ACTION ITEM:
An exact copy is required of every line from the one with "Image resolution: width=371" through the end of the data below, and the pictures must stay out of it.
======== DATA SHOWN
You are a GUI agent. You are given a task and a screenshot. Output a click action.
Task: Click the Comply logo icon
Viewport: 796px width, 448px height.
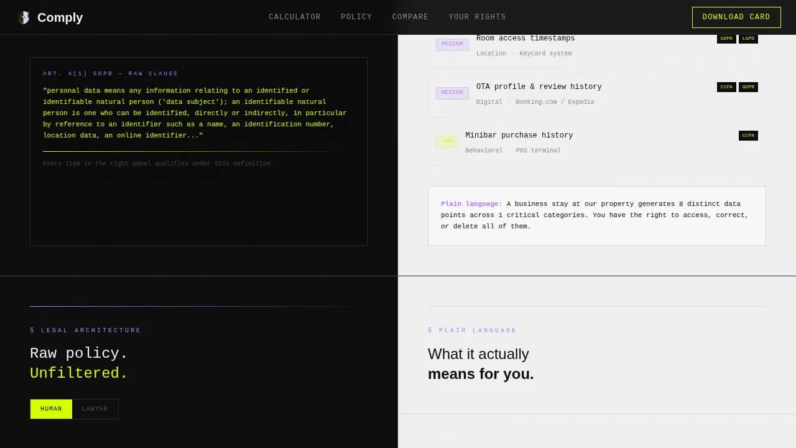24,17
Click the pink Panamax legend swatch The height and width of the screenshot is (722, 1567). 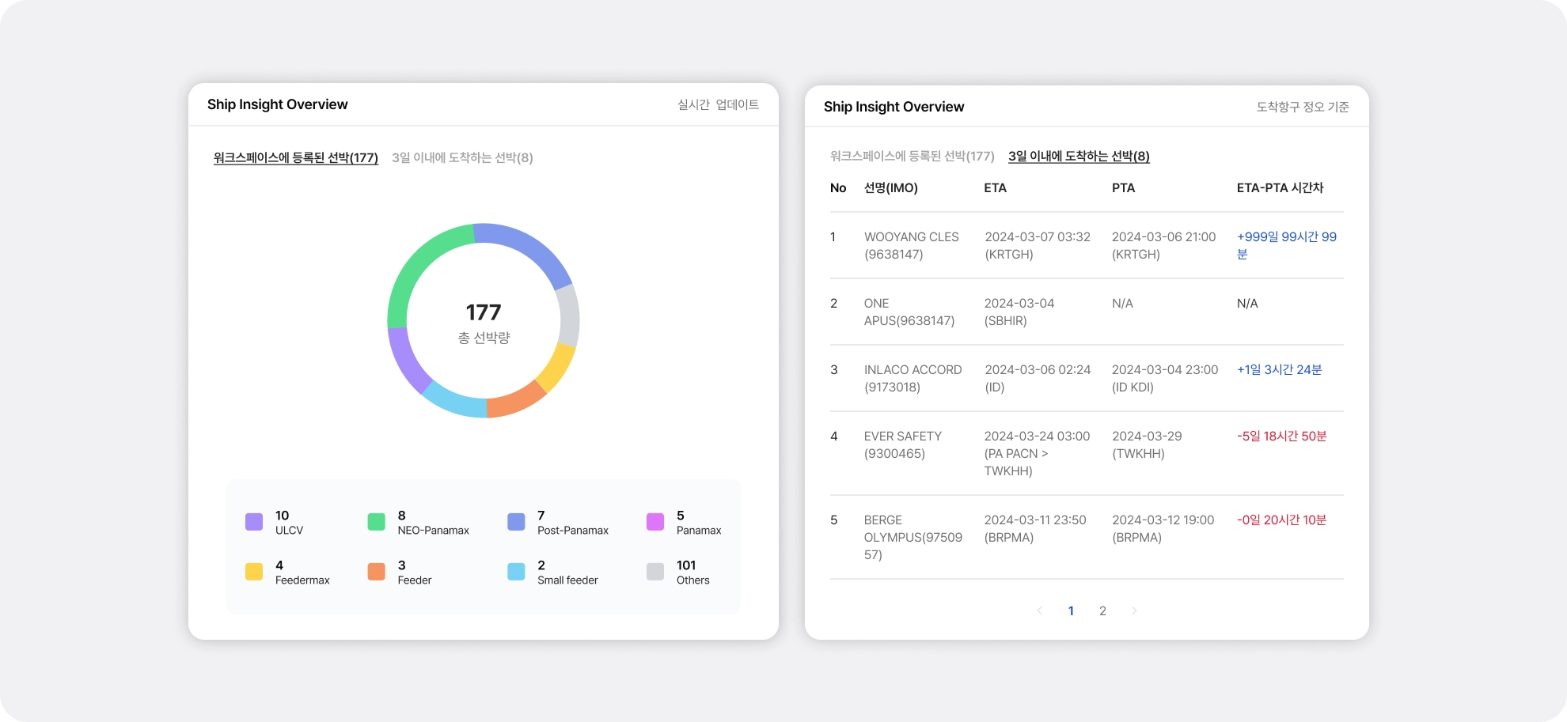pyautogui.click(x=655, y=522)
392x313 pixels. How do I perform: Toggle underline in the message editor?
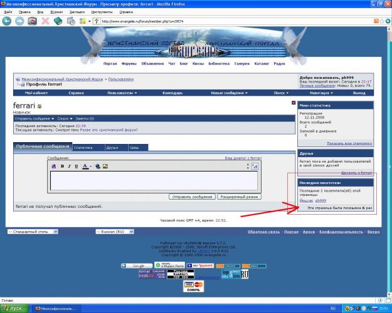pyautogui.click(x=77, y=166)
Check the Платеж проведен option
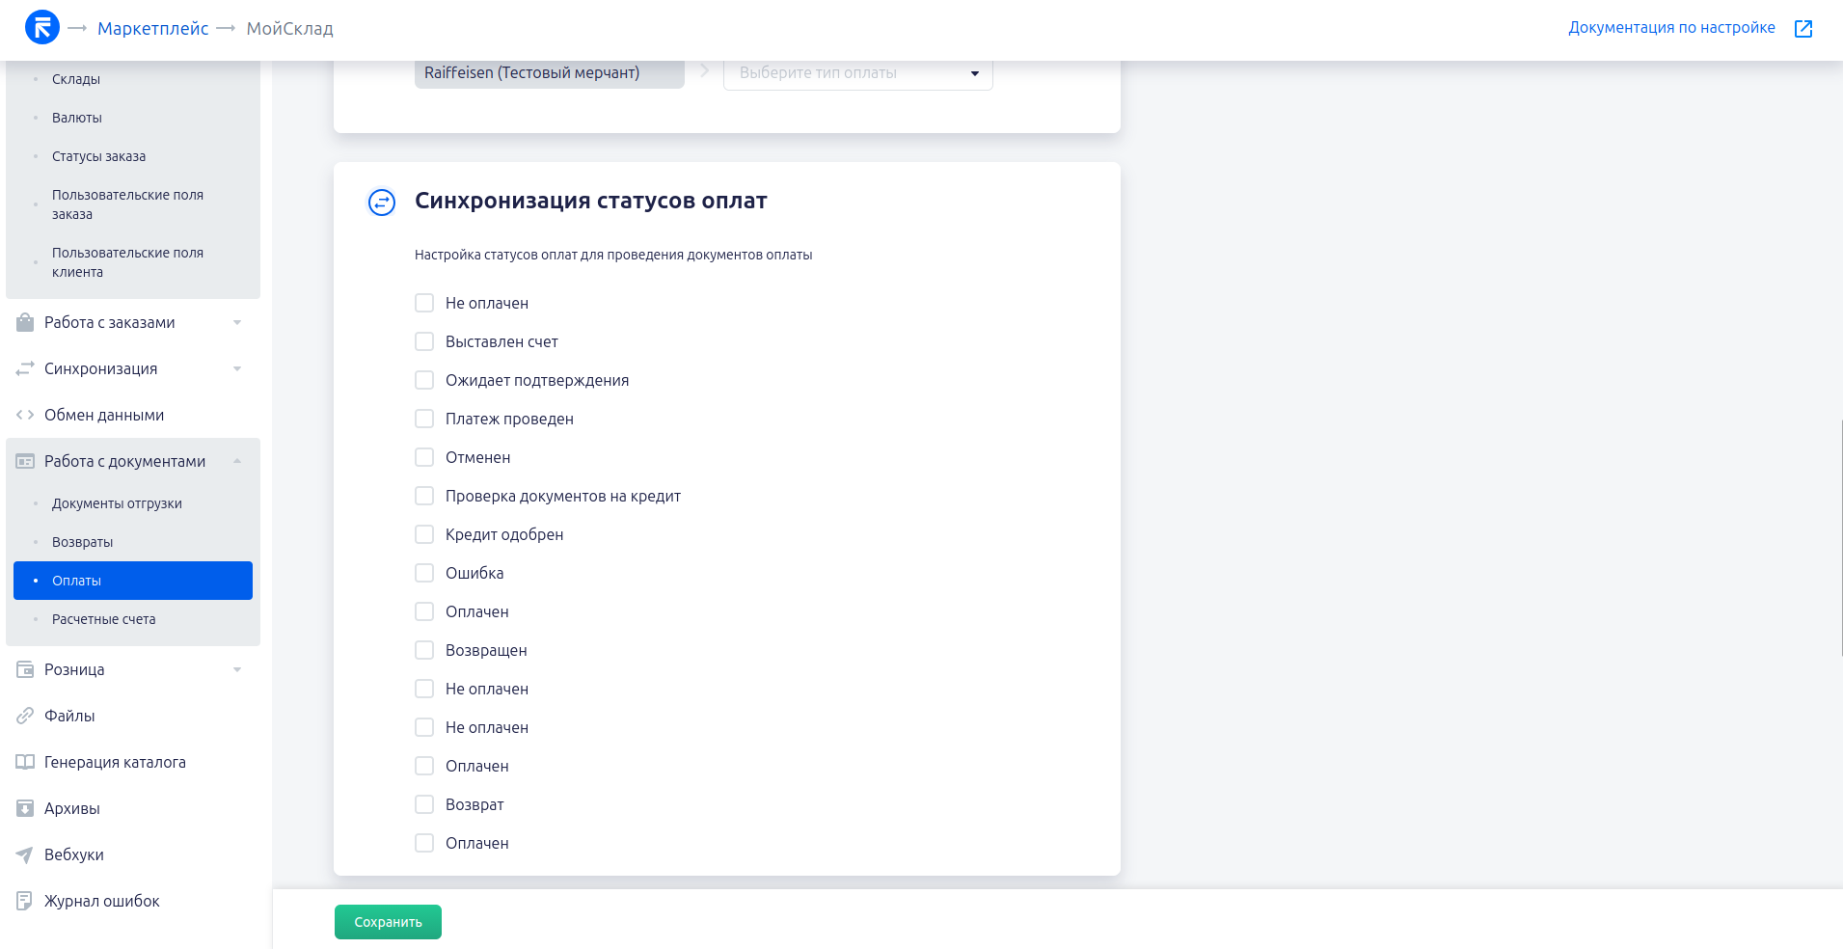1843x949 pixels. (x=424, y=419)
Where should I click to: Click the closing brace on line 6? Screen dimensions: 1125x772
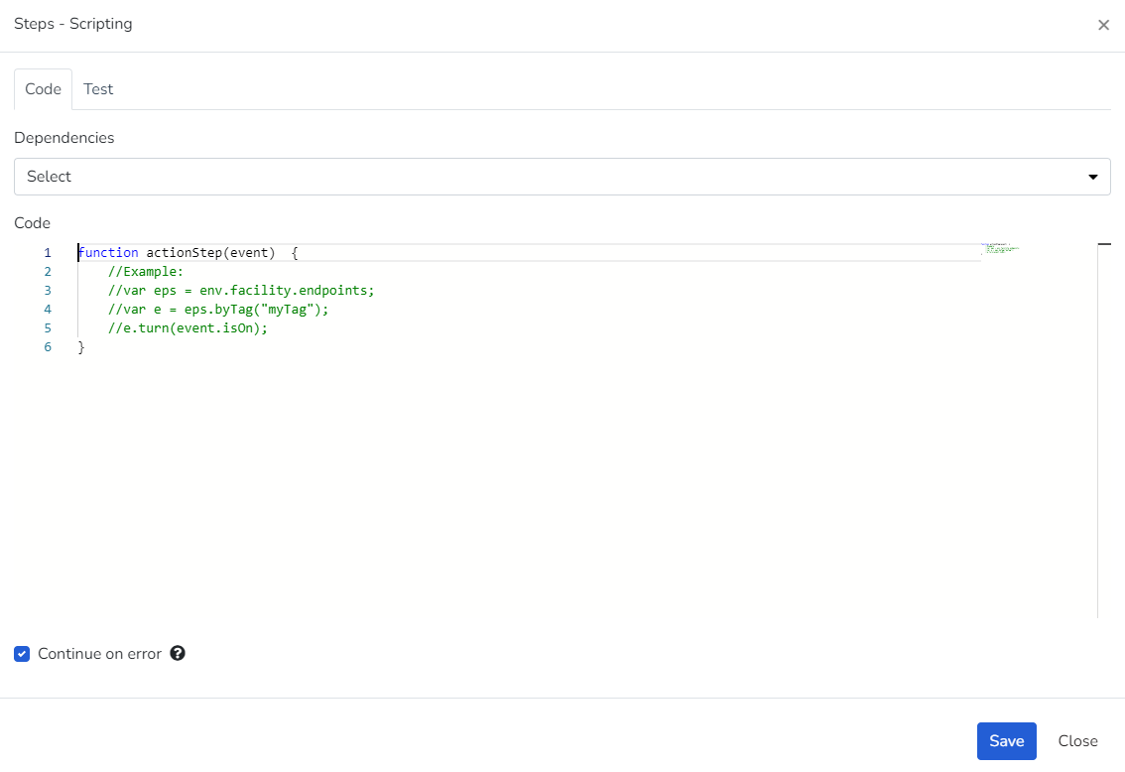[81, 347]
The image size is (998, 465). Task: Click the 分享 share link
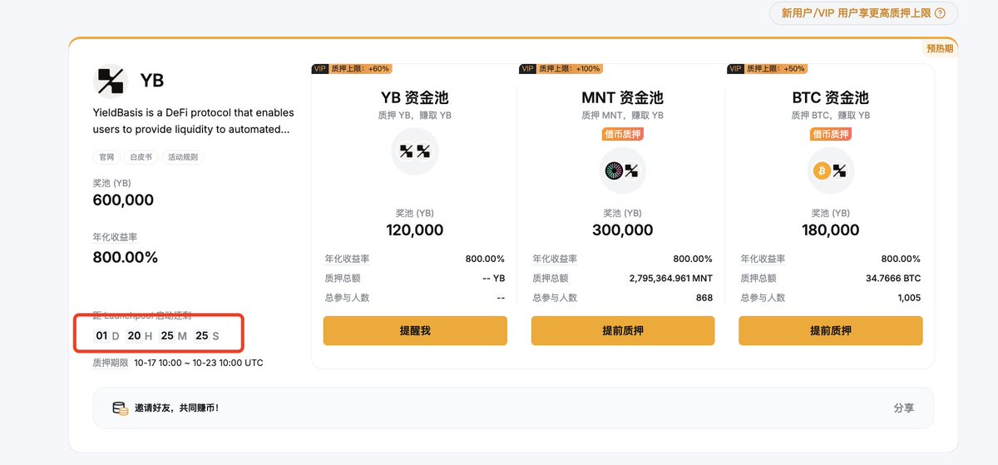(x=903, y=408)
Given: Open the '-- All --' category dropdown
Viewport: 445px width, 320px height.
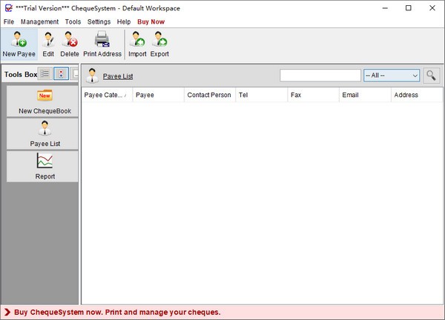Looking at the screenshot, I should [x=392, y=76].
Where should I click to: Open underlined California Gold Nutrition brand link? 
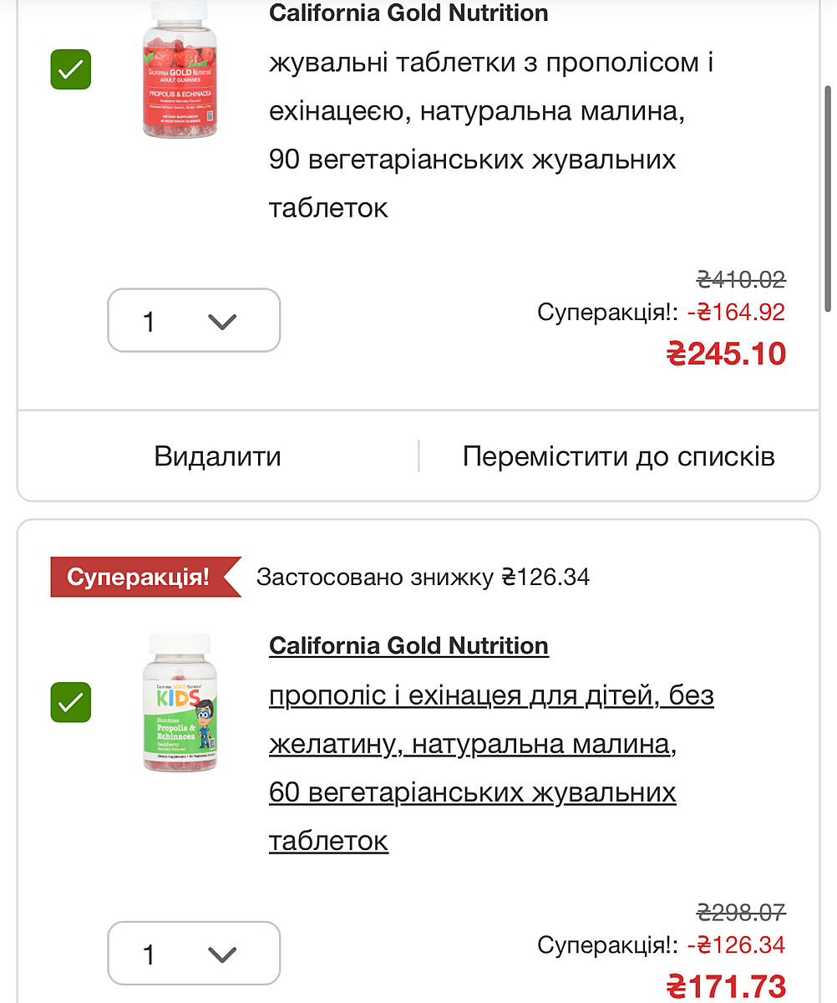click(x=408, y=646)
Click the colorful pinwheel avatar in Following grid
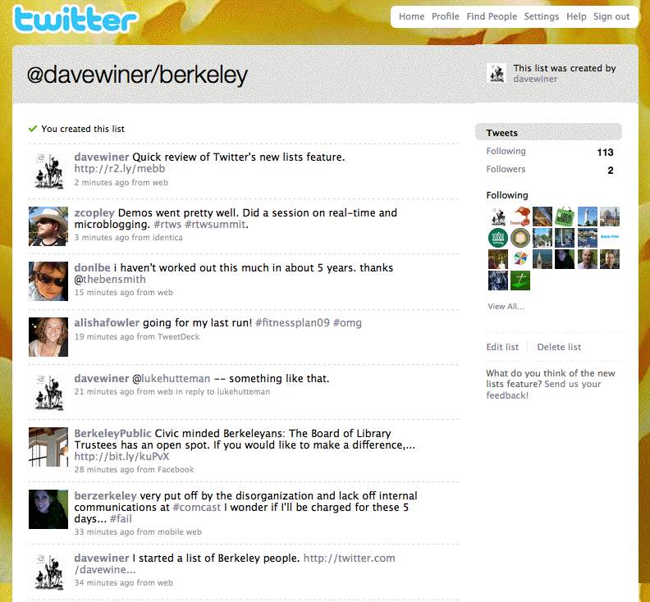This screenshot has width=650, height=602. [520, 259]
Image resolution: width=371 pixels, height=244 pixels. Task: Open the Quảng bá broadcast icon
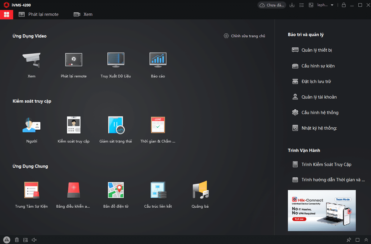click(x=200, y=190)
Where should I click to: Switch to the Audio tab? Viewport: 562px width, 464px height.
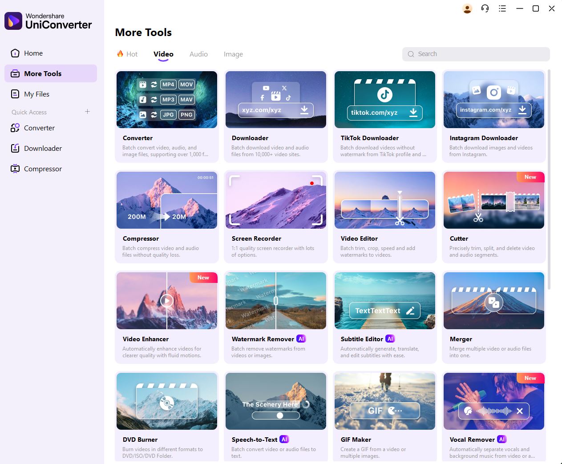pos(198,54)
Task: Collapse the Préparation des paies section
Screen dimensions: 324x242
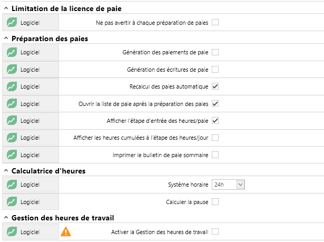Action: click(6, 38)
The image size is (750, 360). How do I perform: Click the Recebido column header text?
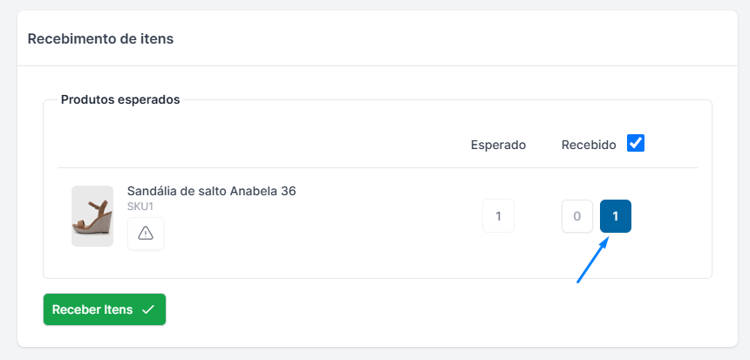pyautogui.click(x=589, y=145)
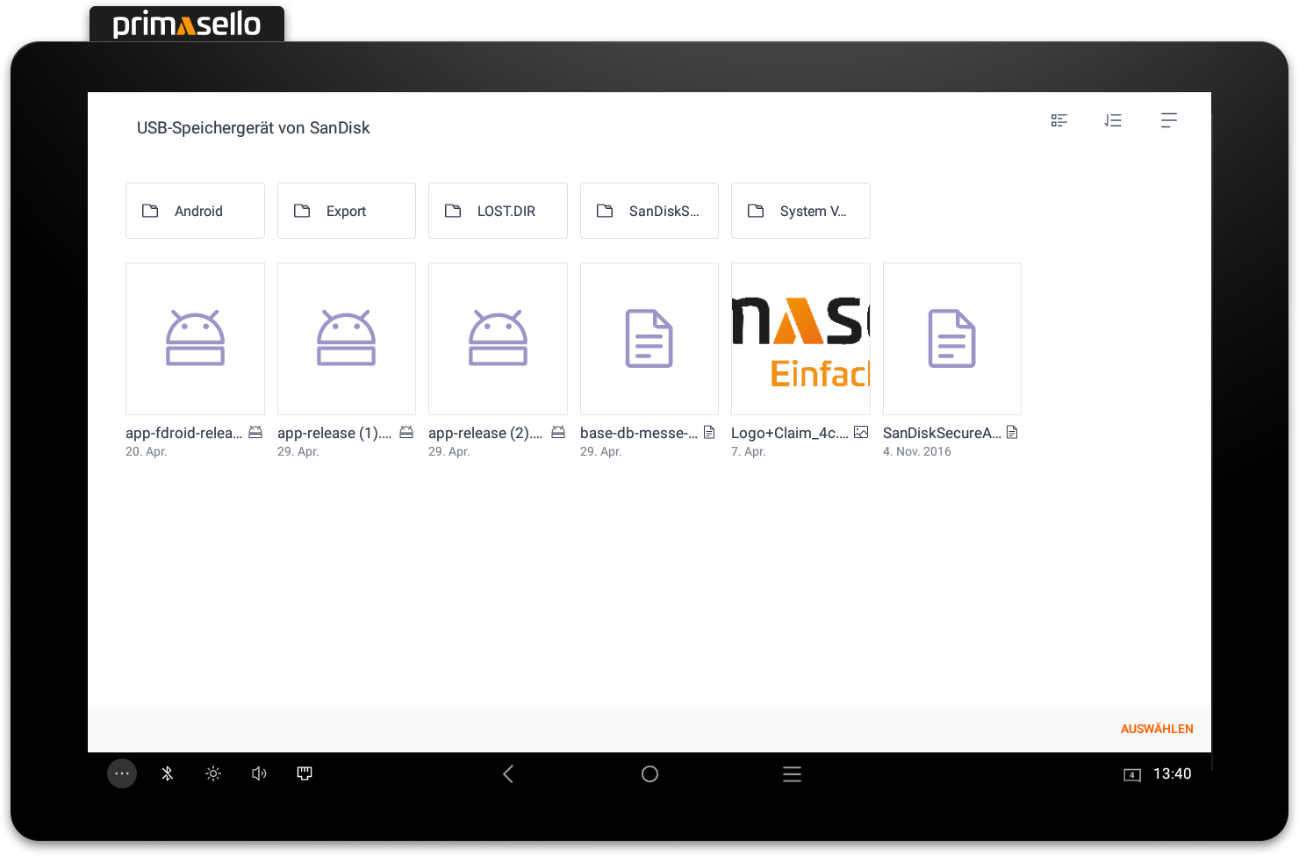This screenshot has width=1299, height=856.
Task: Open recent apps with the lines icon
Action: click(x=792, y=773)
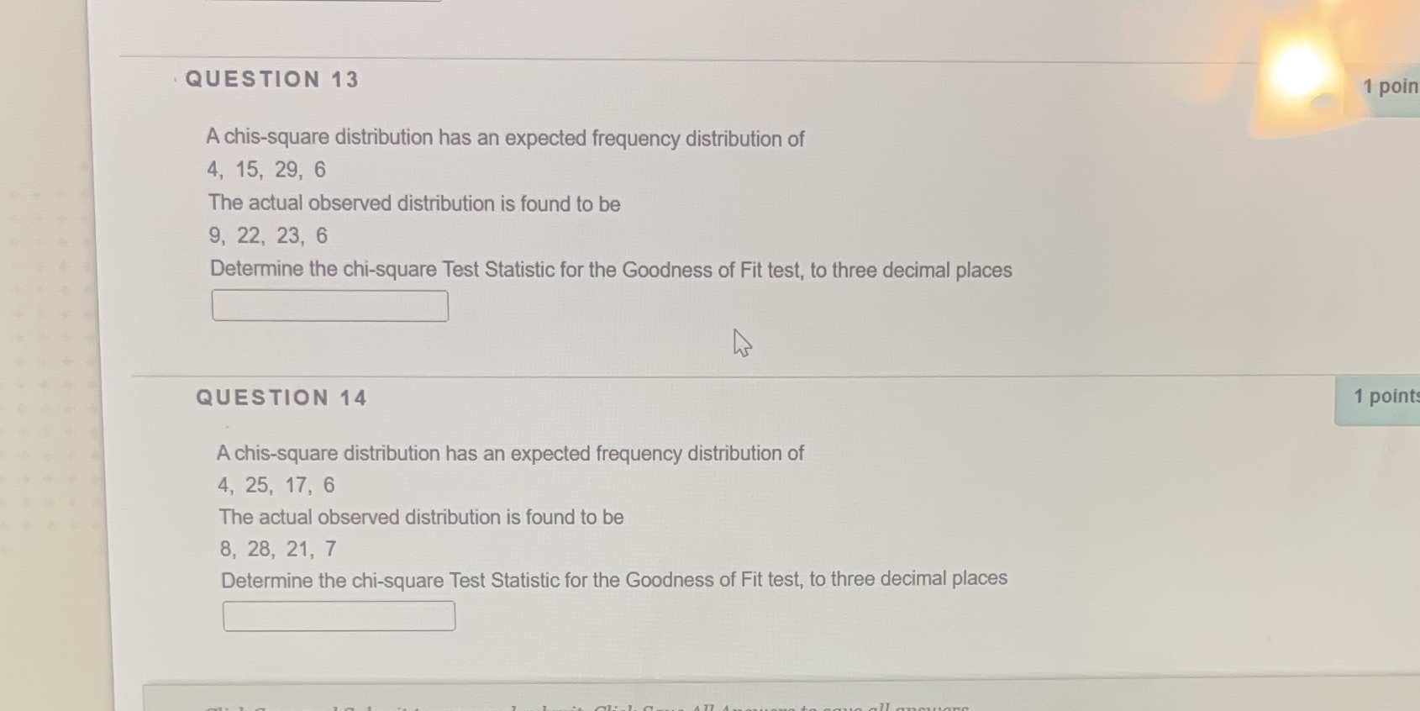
================
EXERCISE RESULT:
Image resolution: width=371 pixels, height=244 pixels. Task: Open the Quảng bá broadcast icon
click(x=200, y=190)
Where should I click to: Switch to the Audio tab? Viewport: 562px width, 464px height.
pos(198,54)
Task: Collapse the Préparation des paies section
Screen dimensions: 324x242
Action: click(6, 38)
The image size is (750, 360). How do I perform: Click the Recebido column header text?
pyautogui.click(x=589, y=145)
This screenshot has width=1299, height=856.
Task: Open recent apps with the lines icon
Action: click(x=792, y=773)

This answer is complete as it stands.